Filippo (Phil) Colasanti was born in Rome, ITALY, on 7th September 1996 after 39 weeks of pregnancy. His weight at birth was 3,750 Kg.
His mother suffered from polyhydramnios probably caused by PKS. She also had an amniocentesis but the syndrome didn't show up.
He suffered from breathing problems (distress) and he was in the Neonatal Intensive Care nursery for 4 weeks. He had low muscle tone at birth, sparse scalp hair, a high forehead, a wide space between the eyes, a broad nasal bridge and hypopigmentation (streaks of skin in which there is no colour).

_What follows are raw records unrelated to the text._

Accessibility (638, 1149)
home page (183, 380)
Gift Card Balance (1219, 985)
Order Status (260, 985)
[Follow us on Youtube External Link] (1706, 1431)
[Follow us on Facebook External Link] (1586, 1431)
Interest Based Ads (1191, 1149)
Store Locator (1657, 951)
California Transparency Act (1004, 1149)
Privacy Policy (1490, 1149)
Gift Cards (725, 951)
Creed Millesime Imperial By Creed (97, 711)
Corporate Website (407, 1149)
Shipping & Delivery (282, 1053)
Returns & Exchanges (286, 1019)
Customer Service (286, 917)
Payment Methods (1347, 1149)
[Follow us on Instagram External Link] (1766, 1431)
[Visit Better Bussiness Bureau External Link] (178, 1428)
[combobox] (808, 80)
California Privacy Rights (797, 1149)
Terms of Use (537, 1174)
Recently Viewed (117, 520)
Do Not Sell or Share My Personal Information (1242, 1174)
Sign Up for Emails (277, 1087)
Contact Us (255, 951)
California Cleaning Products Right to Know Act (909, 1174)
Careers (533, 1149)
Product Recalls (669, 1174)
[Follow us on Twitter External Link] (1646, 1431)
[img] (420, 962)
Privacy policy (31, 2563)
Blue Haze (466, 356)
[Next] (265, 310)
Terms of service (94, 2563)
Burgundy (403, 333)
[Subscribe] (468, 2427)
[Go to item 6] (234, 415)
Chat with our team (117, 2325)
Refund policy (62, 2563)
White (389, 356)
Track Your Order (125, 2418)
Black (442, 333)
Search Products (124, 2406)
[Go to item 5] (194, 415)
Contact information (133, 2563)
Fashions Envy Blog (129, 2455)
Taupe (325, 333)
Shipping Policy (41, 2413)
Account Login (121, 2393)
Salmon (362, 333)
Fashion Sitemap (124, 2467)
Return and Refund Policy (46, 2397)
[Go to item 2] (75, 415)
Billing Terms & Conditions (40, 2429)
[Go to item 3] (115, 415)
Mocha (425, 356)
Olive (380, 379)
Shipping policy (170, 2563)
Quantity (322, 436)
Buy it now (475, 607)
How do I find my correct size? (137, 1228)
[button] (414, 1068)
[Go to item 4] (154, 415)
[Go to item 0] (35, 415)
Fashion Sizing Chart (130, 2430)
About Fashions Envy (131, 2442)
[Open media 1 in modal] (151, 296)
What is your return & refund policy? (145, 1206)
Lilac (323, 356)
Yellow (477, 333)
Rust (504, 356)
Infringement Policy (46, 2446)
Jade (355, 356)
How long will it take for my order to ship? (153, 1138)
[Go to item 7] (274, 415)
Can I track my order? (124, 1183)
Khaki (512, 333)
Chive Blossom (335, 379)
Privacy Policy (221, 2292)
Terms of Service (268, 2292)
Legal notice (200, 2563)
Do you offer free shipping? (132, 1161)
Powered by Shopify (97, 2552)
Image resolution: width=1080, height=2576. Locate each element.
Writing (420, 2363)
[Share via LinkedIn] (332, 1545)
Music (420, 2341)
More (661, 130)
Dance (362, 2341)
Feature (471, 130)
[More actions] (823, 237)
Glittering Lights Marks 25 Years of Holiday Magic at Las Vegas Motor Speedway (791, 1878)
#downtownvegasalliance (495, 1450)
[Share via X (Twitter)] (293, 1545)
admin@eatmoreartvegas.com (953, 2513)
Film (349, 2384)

I will never forget many of the sensations I had during the first days of Phil's life. The first time I saw him with tubes and wires, the long time he spent in the hospital (4 weeks) with the daily visits taking hundreds of kilometres. The vague explanation that doctors gave us.
We didn't receive very good support from the Italian Health Care system at the beginning and we spent a lot of time in finding the right specialists. PKS was quite mysterious in Italy in 1996 and it still is pretty unknown.At the beginning we wasted a lot of time and money with doctors asserting the strangest hypothesis like the percentage of iron in his blood. One doctor told us that the child was almost perfect, another one told us that he was in terrible conditions. We were really confused and sad.
Phil has been diagnosed with PKS at the age of 20 months. The diagnosis was that 26% of his cells are injured with Tetrasomy 12p 46,XY[37]/47,XY,+i(12p)[13] also known as Pallister-Killian Syndrome.
The syndrome was relatively "new", very poorly spread and studied and it has so many characteristics that could be attributable. Everything about it makes it a complex syndrome to manage.
The approach that we followed was to give low relevance to the genetic aberration itself but instead consider each single symptom individually, concentrating on the problems and trying to solve them one at a time. At the beginning I was disorientated but now I feel it was quite a good way to approach an unknown syndrome. And it is working.